Better still New Zealand’s giant dairy industry persuaded the government to bypass all its own competition legislation and allow a farmers co-op monopoly for dairy products in the country and effectively a singe desk industry marketing status. Why are monopolies bad? Because consumers pay the cost. That’s why NZ the land of milk and cheese has the highest dairy prices in the world. $18 for a kilo of cheese. Great fun monopolies so long as you are on the right side as Microsoft and others can attest. For the purposes of this argument, what is the trade distorting cost of allowing this dairy monopoly in NZ and the quasi monopoly that it has leveraged itself into in Australia? Huge. And now the meat and sheep guys want the same deal and why wouldn’t they. NZ dairy returns are at record highs with farm prices almost as silly as those enjoyed in Europe.
Can you see how ludicrous it really is for the richest and most cosseted farmers in the world to be trying to make ever further raids on undeveloped or developing country markets?
The legacy and hidden structural benefits that prosecuting countries enjoy make any concept of a level playing field asinine. Tariff arguments are mere semantics compared to the institutionalized benefits that the prosecutors clients already enjoy.
Don’t be confused by the bureaucratic and political spin. The economic babble of efficiencies in global trade puts those pushing the cause in the same category as all those NZ dairy cows-large emitters of gas.
The bottom line for all subsidies, hidden or otherwise is reflected in the market price of agricultural land. With prices of $10,000 to $30,000 per acre prevailing across much of the parts of the world pushing the prosecution case, it is apparent that the market values those subsidies highly. Compare those prices with agricultural land in India and you have a clear answer.
Finger pointing
With most of the world pointing the finger of blame for the latest Doha round collapse, squarely at India and China, The China View newspaper managed, with a bit of fumbling from the NZ trade envoy, to dismiss China from the suit and shift the blame to US and India:
Perhaps the frankest outburst of what countries really want from WTO negotiations came from Jimmy Hoffa the leader of the Teamsters Union:
"The time is now for new trade policies that do not kill our jobs and destroy our middle class. Our trade policies must provide access to other countries’ markets and protect our resources and our jobs at home. That benefits all workers—not just the CEOs of multinational corporations." Official Statement of Teamsters General President Jim Hoffa. 28 July 2008
Crystal clear Jim. You want access to other countries resources to exploit while protecting your resources and your jobs. And there’s the rub sport. That’s really what everyone else on the prosecution team wants as well but is too mealy mouthed to say!
Indian Economy
In January India appeared to be in excellent shape. Annual GDP growth was close to 9 per cent, corporate profitability had risen by 20 per cent in a year and the stock market had surged 50 per cent. India was not immune to the joys of global investors and the liquidity storm that pumped asset values to ridiculous heights. Although Bombay's benchmark Sensex index has lost 40 per cent of its value and foreign investors are fleeing the market, this is against a backdrop of the market rising from 3000 to 21000 since 2003.

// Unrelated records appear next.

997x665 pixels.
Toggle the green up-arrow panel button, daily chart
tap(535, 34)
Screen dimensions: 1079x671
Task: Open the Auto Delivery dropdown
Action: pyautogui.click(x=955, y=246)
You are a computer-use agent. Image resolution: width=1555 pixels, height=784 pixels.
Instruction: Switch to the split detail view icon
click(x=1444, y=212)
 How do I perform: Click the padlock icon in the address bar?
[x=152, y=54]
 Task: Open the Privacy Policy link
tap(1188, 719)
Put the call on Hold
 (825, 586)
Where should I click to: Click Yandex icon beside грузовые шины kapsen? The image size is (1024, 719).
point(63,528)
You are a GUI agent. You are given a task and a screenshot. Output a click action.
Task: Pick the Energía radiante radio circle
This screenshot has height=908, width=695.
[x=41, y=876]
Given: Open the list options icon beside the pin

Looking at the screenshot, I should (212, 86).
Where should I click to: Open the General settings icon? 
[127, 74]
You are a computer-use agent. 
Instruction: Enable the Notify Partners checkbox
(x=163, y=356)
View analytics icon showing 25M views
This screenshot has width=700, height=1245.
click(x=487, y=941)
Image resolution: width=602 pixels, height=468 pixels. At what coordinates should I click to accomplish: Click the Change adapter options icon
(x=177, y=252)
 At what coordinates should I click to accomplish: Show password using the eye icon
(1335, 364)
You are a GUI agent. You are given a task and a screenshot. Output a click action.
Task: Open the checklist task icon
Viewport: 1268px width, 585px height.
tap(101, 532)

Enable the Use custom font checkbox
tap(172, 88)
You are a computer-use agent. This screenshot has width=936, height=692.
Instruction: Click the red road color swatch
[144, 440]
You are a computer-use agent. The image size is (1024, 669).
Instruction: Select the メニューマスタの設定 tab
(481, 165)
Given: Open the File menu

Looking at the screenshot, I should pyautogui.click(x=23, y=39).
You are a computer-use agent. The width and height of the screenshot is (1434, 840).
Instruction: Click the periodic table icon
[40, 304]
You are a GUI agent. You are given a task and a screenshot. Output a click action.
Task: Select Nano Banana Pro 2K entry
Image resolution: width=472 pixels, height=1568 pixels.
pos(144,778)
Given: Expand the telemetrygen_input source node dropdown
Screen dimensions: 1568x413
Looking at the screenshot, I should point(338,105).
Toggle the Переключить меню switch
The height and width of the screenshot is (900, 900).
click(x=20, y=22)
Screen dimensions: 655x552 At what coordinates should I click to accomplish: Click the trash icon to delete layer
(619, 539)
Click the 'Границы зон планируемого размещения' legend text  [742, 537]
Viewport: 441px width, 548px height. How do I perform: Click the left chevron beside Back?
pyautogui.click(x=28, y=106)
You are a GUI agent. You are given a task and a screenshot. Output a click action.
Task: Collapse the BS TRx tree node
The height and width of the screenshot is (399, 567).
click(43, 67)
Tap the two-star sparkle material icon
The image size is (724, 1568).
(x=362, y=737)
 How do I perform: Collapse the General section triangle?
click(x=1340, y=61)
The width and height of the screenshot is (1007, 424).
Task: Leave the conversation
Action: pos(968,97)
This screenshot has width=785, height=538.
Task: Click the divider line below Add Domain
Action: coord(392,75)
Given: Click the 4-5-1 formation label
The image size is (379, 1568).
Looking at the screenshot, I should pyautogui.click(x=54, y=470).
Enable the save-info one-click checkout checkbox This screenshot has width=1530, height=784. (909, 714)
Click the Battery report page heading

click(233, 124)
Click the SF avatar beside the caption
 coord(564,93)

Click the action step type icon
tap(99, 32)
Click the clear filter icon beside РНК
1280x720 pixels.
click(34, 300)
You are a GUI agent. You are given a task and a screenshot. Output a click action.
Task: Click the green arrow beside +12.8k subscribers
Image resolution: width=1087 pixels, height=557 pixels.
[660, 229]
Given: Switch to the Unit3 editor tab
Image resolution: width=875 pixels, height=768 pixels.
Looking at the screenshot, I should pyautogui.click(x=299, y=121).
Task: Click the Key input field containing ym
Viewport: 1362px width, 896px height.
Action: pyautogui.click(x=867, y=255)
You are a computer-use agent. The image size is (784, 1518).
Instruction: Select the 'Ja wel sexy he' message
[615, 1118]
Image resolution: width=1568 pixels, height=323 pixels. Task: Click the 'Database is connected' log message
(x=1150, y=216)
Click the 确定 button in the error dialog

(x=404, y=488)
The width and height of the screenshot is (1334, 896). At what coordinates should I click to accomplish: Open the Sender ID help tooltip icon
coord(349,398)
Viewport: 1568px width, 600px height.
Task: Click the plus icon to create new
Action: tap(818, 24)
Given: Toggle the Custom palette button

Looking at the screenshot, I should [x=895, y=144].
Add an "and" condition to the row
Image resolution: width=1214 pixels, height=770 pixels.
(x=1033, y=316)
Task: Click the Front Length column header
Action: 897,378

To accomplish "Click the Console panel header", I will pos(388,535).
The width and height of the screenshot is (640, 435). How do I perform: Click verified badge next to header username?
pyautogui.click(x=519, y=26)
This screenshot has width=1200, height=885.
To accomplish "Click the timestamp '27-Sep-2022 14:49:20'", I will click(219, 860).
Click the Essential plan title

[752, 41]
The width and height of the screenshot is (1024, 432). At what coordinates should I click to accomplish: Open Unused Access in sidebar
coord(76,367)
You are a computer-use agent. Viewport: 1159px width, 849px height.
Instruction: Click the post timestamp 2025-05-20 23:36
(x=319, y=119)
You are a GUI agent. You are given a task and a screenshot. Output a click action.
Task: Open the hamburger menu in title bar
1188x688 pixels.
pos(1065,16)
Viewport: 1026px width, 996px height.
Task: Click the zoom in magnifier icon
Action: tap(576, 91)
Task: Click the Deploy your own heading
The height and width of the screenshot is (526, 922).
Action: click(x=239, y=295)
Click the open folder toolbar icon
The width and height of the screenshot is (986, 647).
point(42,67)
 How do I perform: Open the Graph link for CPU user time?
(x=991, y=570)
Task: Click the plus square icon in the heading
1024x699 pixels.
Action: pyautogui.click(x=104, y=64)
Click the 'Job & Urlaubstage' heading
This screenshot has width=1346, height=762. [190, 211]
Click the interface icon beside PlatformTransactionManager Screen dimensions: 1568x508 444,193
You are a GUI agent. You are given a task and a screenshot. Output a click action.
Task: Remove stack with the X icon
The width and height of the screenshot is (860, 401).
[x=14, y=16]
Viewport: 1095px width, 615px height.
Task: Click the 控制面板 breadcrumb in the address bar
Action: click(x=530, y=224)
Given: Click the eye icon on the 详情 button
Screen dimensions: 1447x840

Melbourne’s The Age: The bad news has been unrelenting. The rupee has plunged amid fears that India's fiscal deficit is spiraling out of control. In response, the country's fragile coalition Government has made massive populist handouts in the run-up to a general election that must be held before May. Fitch, the ratings agency, recently downgraded the outlook on India's sovereign debt, taking it only one step from junk status. Goldman Sachs has just lowered its GDP growth forecast for 2008 to 7.5 per cent - a rude awakening for a nation that was gunning for double figures. In the teeth of this downturn, interest rates were increased for the third time in two months, to 9 per cent, a move that will further dent the spending power of India's beleaguered consumers.
There is little chance of the Reserve Bank of India softening its new ultra-hawkish stance soon, either. Inflation is running at close to 12 per cent, more than double the unofficial 5.5 per cent target and up threefold since the start of the year.
Reuters reports: India may extend the ban on futures trading in soy oil, rubber, chickpea and potato when it expires next month, and is expected to retain export curbs on rice and wheat for at least three months. India has banned several farm futures and restricted food exports, hoping the moves would help contain inflation, which has risen to a 13-year high of nearly 12 per cent.
Public sector lender Punjab National Bank on Wednesday announced an increase of up to one per cent in the Prime Lending rate to 14 per cent. Private sector Axis Bank also hiked its PLR by 0.5 per cent to 15.75 per cent, which would came into effect on Wednesday.
Moody's Investors Service says that the risks confronting India's economy have grown, but not yet to the extent that the government's Baa3 foreign currency and Ba2 local currency ratings are threatened.
Political issues play a role in India's fiscal problems, the report says. The government's fiscal difficulties relate partly to its inability to raise retail fuel prices and reduce the growing, off-budget fiscal cost of reimbursing downstream oil companies as part of its subsidies program.

International Charts
London’s FTSE index missed its Danielcode number at 5078 by just 7 points and is now rallying in sympathy with US markets into its DC retracements.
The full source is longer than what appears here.